Description of the task: Revise the material below by replacing every "Where should I click to" with "Which spot should I click to" and leaving all other text unchanged.

Extracted entries:
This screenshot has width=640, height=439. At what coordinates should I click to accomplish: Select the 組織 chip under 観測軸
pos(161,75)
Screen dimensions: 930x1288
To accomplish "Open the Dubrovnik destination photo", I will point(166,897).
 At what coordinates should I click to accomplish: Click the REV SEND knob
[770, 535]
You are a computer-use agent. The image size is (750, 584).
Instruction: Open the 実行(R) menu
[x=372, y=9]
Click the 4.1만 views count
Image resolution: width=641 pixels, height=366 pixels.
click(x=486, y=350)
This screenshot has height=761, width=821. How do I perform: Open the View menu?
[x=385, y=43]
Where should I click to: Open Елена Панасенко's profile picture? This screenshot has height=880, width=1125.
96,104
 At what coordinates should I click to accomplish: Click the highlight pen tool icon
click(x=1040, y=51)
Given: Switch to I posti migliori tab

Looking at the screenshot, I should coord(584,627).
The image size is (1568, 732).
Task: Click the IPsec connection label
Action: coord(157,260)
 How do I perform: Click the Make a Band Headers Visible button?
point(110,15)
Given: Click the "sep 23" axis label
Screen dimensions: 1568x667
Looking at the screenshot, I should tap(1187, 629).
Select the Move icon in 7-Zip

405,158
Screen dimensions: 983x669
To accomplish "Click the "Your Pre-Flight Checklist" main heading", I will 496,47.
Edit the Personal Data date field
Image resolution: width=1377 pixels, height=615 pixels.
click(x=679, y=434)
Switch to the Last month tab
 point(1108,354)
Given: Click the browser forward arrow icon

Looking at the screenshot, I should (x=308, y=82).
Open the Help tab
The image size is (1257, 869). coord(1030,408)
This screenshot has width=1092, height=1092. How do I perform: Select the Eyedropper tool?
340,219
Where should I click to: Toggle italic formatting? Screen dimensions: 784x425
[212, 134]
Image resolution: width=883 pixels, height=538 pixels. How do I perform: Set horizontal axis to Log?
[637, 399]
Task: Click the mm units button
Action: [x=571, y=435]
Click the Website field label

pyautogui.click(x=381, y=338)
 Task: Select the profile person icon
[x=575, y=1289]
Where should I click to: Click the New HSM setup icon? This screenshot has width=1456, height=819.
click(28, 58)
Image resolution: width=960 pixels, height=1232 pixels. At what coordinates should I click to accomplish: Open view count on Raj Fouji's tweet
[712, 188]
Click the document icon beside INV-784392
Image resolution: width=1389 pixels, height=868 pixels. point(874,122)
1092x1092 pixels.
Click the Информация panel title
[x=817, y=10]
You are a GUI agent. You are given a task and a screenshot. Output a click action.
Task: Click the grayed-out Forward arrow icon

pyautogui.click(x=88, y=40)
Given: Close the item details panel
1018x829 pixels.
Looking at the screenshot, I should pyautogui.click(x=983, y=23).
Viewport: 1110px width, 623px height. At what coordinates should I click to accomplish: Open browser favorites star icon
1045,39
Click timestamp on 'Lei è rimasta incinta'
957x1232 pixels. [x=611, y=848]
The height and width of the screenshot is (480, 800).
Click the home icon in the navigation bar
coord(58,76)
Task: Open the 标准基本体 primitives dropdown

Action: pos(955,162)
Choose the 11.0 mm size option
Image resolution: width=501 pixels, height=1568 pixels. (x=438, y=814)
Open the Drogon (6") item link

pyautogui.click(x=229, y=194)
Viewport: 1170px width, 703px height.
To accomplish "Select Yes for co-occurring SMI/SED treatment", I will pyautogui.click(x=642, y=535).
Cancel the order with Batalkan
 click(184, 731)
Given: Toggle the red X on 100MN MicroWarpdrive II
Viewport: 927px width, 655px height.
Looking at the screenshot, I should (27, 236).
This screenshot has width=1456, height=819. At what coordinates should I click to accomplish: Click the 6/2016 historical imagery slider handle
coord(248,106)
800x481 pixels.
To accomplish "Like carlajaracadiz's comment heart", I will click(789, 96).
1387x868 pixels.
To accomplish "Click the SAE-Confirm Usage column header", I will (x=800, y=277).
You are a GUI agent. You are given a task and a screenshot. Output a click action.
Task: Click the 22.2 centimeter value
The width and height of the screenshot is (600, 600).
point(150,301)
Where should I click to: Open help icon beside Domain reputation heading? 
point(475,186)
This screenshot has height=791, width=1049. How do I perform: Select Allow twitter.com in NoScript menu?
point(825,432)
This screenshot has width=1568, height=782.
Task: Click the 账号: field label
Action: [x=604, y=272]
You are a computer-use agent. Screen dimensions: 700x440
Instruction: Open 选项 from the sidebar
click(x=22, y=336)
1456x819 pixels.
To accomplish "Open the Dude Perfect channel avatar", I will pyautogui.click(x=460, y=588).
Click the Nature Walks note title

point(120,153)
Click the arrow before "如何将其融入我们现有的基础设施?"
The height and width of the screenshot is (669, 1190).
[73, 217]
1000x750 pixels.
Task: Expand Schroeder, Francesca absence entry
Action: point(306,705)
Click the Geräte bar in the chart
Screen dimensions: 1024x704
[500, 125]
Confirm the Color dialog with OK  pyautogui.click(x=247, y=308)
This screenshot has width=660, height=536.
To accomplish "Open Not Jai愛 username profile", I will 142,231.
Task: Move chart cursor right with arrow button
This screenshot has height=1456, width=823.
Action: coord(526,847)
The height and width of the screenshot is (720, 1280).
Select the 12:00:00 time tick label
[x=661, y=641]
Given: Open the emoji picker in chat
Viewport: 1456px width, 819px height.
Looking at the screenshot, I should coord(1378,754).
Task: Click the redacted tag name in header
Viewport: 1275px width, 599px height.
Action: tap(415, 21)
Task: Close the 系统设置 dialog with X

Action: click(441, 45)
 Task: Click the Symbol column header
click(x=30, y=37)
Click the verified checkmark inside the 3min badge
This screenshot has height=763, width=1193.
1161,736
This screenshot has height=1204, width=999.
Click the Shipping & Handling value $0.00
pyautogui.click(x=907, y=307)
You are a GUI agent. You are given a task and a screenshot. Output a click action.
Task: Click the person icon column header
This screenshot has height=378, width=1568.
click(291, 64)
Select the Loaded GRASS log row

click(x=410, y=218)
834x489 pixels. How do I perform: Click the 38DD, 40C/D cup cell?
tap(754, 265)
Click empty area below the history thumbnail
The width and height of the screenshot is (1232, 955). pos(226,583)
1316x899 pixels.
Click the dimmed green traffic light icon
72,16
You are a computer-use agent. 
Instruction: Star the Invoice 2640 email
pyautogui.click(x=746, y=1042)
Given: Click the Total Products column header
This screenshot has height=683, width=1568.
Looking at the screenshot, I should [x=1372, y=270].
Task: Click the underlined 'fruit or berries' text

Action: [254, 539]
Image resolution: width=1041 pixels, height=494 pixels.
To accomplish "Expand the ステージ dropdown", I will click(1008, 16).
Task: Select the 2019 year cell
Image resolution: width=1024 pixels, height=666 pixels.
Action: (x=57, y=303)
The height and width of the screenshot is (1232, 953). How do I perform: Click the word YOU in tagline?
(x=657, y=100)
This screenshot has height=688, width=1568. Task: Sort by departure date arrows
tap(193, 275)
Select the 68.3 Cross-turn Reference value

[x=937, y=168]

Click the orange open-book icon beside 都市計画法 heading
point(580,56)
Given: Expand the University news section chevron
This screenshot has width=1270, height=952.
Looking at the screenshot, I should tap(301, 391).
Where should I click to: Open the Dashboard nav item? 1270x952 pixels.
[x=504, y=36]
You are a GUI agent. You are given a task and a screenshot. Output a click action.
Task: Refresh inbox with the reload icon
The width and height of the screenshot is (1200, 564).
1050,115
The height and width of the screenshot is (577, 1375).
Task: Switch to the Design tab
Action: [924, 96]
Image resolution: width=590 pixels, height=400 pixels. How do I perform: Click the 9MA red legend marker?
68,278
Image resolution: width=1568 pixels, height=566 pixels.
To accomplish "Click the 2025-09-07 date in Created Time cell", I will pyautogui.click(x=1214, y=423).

Result of this exercise:
This screenshot has width=640, height=439. At what coordinates should I click to accomplish: Select the 組織 chip under 観測軸
pos(161,75)
Screen dimensions: 930x1288
To accomplish "Open the Dubrovnik destination photo", I will point(166,897).
 At what coordinates should I click to accomplish: Click the REV SEND knob
[770, 535]
You are a computer-use agent. The image size is (750, 584).
Instruction: Open the 実行(R) menu
[x=372, y=9]
Click the 4.1만 views count
Image resolution: width=641 pixels, height=366 pixels.
click(x=486, y=350)
This screenshot has height=761, width=821. How do I perform: Open the View menu?
[x=385, y=43]
Which spot should I click to: Open Елена Панасенко's profile picture? This screenshot has height=880, width=1125.
96,104
 At what coordinates should I click to accomplish: Click the highlight pen tool icon
click(x=1040, y=51)
Given: Switch to I posti migliori tab

Looking at the screenshot, I should coord(584,627).
The image size is (1568, 732).
Task: Click the IPsec connection label
Action: coord(157,260)
 How do I perform: Click the Make a Band Headers Visible button?
point(110,15)
Given: Click the "sep 23" axis label
Screen dimensions: 1568x667
Looking at the screenshot, I should tap(1187, 629).
Select the Move icon in 7-Zip

405,158
Screen dimensions: 983x669
To accomplish "Click the "Your Pre-Flight Checklist" main heading", I will 496,47.
Edit the Personal Data date field
Image resolution: width=1377 pixels, height=615 pixels.
click(x=679, y=434)
Switch to the Last month tab
 point(1108,354)
Given: Click the browser forward arrow icon

Looking at the screenshot, I should (x=308, y=82).
Open the Help tab
The image size is (1257, 869). coord(1030,408)
This screenshot has width=1092, height=1092. How do I perform: Select the Eyedropper tool?
340,219
Which spot should I click to: Toggle italic formatting? Screen dimensions: 784x425
[212, 134]
Image resolution: width=883 pixels, height=538 pixels. How do I perform: Set horizontal axis to Log?
[637, 399]
Task: Click the mm units button
Action: [x=571, y=435]
Click the Website field label

pyautogui.click(x=381, y=338)
 Task: Select the profile person icon
[x=575, y=1289]
Which spot should I click to: Click the New HSM setup icon? This screenshot has width=1456, height=819.
click(28, 58)
Image resolution: width=960 pixels, height=1232 pixels. At what coordinates should I click to accomplish: Open view count on Raj Fouji's tweet
[712, 188]
Click the document icon beside INV-784392
Image resolution: width=1389 pixels, height=868 pixels. point(874,122)
1092x1092 pixels.
Click the Информация panel title
[x=817, y=10]
You are a GUI agent. You are given a task and a screenshot. Output a click action.
Task: Click the grayed-out Forward arrow icon

pyautogui.click(x=88, y=40)
Given: Close the item details panel
1018x829 pixels.
Looking at the screenshot, I should pyautogui.click(x=983, y=23).
Viewport: 1110px width, 623px height. At what coordinates should I click to accomplish: Open browser favorites star icon
1045,39
Click timestamp on 'Lei è rimasta incinta'
957x1232 pixels. [x=611, y=848]
The height and width of the screenshot is (480, 800).
Click the home icon in the navigation bar
coord(58,76)
Task: Open the 标准基本体 primitives dropdown

Action: pos(955,162)
Choose the 11.0 mm size option
Image resolution: width=501 pixels, height=1568 pixels. (x=438, y=814)
Open the Drogon (6") item link

pyautogui.click(x=229, y=194)
Viewport: 1170px width, 703px height.
To accomplish "Select Yes for co-occurring SMI/SED treatment", I will pyautogui.click(x=642, y=535).
Cancel the order with Batalkan
 click(184, 731)
Given: Toggle the red X on 100MN MicroWarpdrive II
Viewport: 927px width, 655px height.
Looking at the screenshot, I should (27, 236).
This screenshot has width=1456, height=819. At what coordinates should I click to accomplish: Click the 6/2016 historical imagery slider handle
coord(248,106)
800x481 pixels.
To accomplish "Like carlajaracadiz's comment heart", I will click(789, 96).
1387x868 pixels.
To accomplish "Click the SAE-Confirm Usage column header", I will (x=800, y=277).
You are a GUI agent. You are given a task and a screenshot. Output a click action.
Task: Click the 22.2 centimeter value
The width and height of the screenshot is (600, 600).
point(150,301)
Which spot should I click to: Open help icon beside Domain reputation heading? 
point(475,186)
This screenshot has height=791, width=1049. How do I perform: Select Allow twitter.com in NoScript menu?
point(825,432)
This screenshot has width=1568, height=782.
Task: Click the 账号: field label
Action: [x=604, y=272]
You are a computer-use agent. Screen dimensions: 700x440
Instruction: Open 选项 from the sidebar
click(x=22, y=336)
1456x819 pixels.
To accomplish "Open the Dude Perfect channel avatar", I will pyautogui.click(x=460, y=588).
Click the Nature Walks note title

point(120,153)
Click the arrow before "如何将其融入我们现有的基础设施?"
The height and width of the screenshot is (669, 1190).
[73, 217]
1000x750 pixels.
Task: Expand Schroeder, Francesca absence entry
Action: point(306,705)
Click the Geräte bar in the chart
Screen dimensions: 1024x704
[500, 125]
Confirm the Color dialog with OK  pyautogui.click(x=247, y=308)
This screenshot has width=660, height=536.
To accomplish "Open Not Jai愛 username profile", I will 142,231.
Task: Move chart cursor right with arrow button
This screenshot has height=1456, width=823.
Action: coord(526,847)
The height and width of the screenshot is (720, 1280).
Select the 12:00:00 time tick label
[x=661, y=641]
Given: Open the emoji picker in chat
Viewport: 1456px width, 819px height.
Looking at the screenshot, I should coord(1378,754).
Task: Click the redacted tag name in header
Viewport: 1275px width, 599px height.
Action: tap(415, 21)
Task: Close the 系统设置 dialog with X

Action: click(441, 45)
 Task: Click the Symbol column header
click(x=30, y=37)
Click the verified checkmark inside the 3min badge
This screenshot has height=763, width=1193.
1161,736
This screenshot has height=1204, width=999.
Click the Shipping & Handling value $0.00
pyautogui.click(x=907, y=307)
You are a GUI agent. You are given a task and a screenshot. Output a click action.
Task: Click the person icon column header
This screenshot has height=378, width=1568.
click(291, 64)
Select the Loaded GRASS log row

click(x=410, y=218)
834x489 pixels. How do I perform: Click the 38DD, 40C/D cup cell?
tap(754, 265)
Click empty area below the history thumbnail
The width and height of the screenshot is (1232, 955). pos(226,583)
1316x899 pixels.
Click the dimmed green traffic light icon
72,16
You are a computer-use agent. 
Instruction: Star the Invoice 2640 email
pyautogui.click(x=746, y=1042)
Given: Click the Total Products column header
This screenshot has height=683, width=1568.
Looking at the screenshot, I should [x=1372, y=270].
Task: Click the underlined 'fruit or berries' text

Action: [254, 539]
Image resolution: width=1041 pixels, height=494 pixels.
To accomplish "Expand the ステージ dropdown", I will click(1008, 16).
Task: Select the 2019 year cell
Image resolution: width=1024 pixels, height=666 pixels.
Action: (x=57, y=303)
The height and width of the screenshot is (1232, 953). How do I perform: Click the word YOU in tagline?
(x=657, y=100)
This screenshot has height=688, width=1568. Task: Sort by departure date arrows
tap(193, 275)
Select the 68.3 Cross-turn Reference value

[x=937, y=168]

Click the orange open-book icon beside 都市計画法 heading
point(580,56)
Given: Expand the University news section chevron
This screenshot has width=1270, height=952.
Looking at the screenshot, I should tap(301, 391).
Which spot should I click to: Open the Dashboard nav item? 1270x952 pixels.
[x=504, y=36]
You are a GUI agent. You are given a task and a screenshot. Output a click action.
Task: Refresh inbox with the reload icon
The width and height of the screenshot is (1200, 564).
1050,115
The height and width of the screenshot is (577, 1375).
Task: Switch to the Design tab
Action: [924, 96]
Image resolution: width=590 pixels, height=400 pixels. How do I perform: Click the 9MA red legend marker?
68,278
Image resolution: width=1568 pixels, height=566 pixels.
To accomplish "Click the 2025-09-07 date in Created Time cell", I will pyautogui.click(x=1214, y=423).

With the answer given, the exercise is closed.